In 2018, he was inducted into the NASCAR Hall of Fame, becoming the second broadcaster to do so after Barney Hall. He was also inducted into the American Motorsports Hall of Fame, the Vermont Sports Hall of Fame, and the New England Auto Racers Hall of Fame.
For his services to motorsports media, he garnered various awards and distinctions, including the Squier-Hall Award for NASCAR Media Excellence, the Myers Brothers Award, and the Henry T. McLemore Award.
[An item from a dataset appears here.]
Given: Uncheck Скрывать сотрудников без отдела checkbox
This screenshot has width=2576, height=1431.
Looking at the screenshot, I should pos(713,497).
Ken Squier Net Worth and Personal Life
Ken Squier’s net worth was estimated to be around $10 million at the time of his death. He amassed his fortune through a long and prosperous career as a sportscaster, radio station owner, and racecourse owner. He also possessed a vintage automobile and motorcycle collection, which he frequently showcased at various events and shows.
He had been married to Peggy for over 50 years until her death in 2016. They had two children: a son named David and a girl named Ashley. He had four grandchildren and two great-grandchildren as well. Until his death, he resided in Stowe, Vermont. He was a fervent Christian who supported numerous charity organizations, including the Victory Junction Gang Camp and the Make-A-Wish Foundation.
Ken Squier Height
Ken Squier was said to be 5 feet 10 inches (178 cm) tall. He had gray hair and blue eyes. He was of white ancestry and American nationality.
He enjoyed jazz music and played the saxophone. He also liked to ski, fish, and hike. He was a voracious reader and writer who wrote various books and essays about motorsports and other subjects. His contemporaries and fans appreciated and respected him for his professionalism, ethics, and passion.